→ Page:
■ ■ ■ ■ ■ ■ ■

Combine ImageFolder dataset with custom dataset

CopyOfA · June 9, 2020, 5:32pm

I am loading data from multiple datasets. I have some images stored in properly labeled folders (e.g., \0 and \1), and in those cases I can use torch.utils.data.ConcatDataset after loading the lists, for example (where trans is a set of pre-defined Pytorch transformations):

l = []
l.append(datasets.ImageFolder(file_path, trans))
l.append(datasets.ImageFolder(file_path2, trans))
image_datasets = torch.utils.data.ConcatDataset(l)

img_datasets = dict()
img_datasets['train'], img_datasets['val'] = torch.utils.data.random_split(image_datasets, (round(0.8*len(image_datasets)), round(0.2*len(image_datasets)) ))

However, I am also loading images from other disparate locations using a csv file. The process here looks like this:

class MyData(Dataset):
  def __init__(self, df):
      self.df = df

  def __len__(self):
      return self.df.shape[0]

  def __getitem__(self, index):
      image = trans(PIL.Image.open(self.df.file_path[index]))

■ ■ ■ ■ ■ ■ ■

→ Problem description: Reproduce the entire forum post on combining an ImageFolder dataset with a custom dataset, word for word and without changes. The lines after this point come from a different source than the post above.

→ Information shown:
■ ■ ■ ■ ■ ■ ■

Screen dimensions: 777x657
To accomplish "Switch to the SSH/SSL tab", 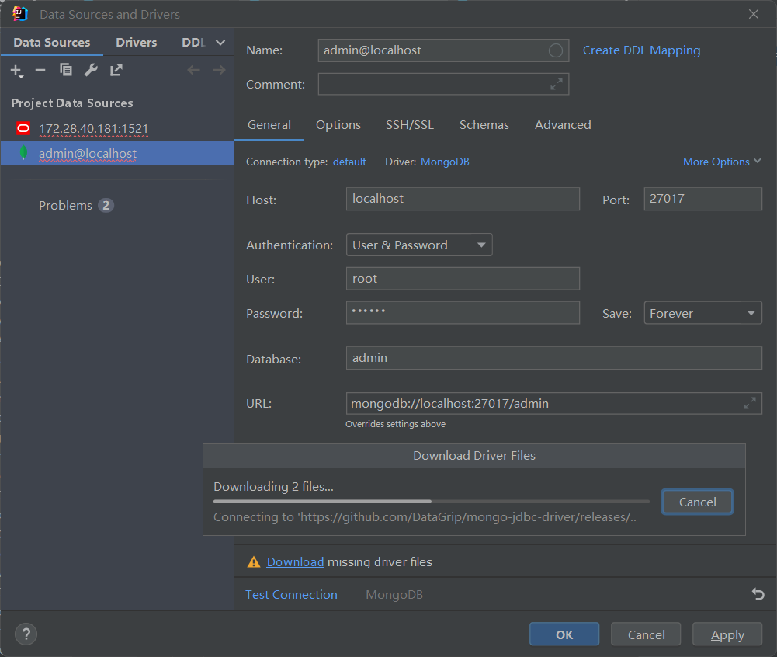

■ ■ ■ ■ ■ ■ ■

→ Answer:
Combine ImageFolder dataset with custom dataset

CopyOfA · June 9, 2020, 5:32pm

I am loading data from multiple datasets. I have some images stored in properly labeled folders (e.g., \0 and \1), and in those cases I can use torch.utils.data.ConcatDataset after loading the lists, for example (where trans is a set of pre-defined Pytorch transformations):

l = []
l.append(datasets.ImageFolder(file_path, trans))
l.append(datasets.ImageFolder(file_path2, trans))
image_datasets = torch.utils.data.ConcatDataset(l)

img_datasets = dict()
img_datasets['train'], img_datasets['val'] = torch.utils.data.random_split(image_datasets, (round(0.8*len(image_datasets)), round(0.2*len(image_datasets)) ))

However, I am also loading images from other disparate locations using a csv file. The process here looks like this:

class MyData(Dataset):
  def __init__(self, df):
      self.df = df

  def __len__(self):
      return self.df.shape[0]

  def __getitem__(self, index):
      image = trans(PIL.Image.open(self.df.file_path[index]))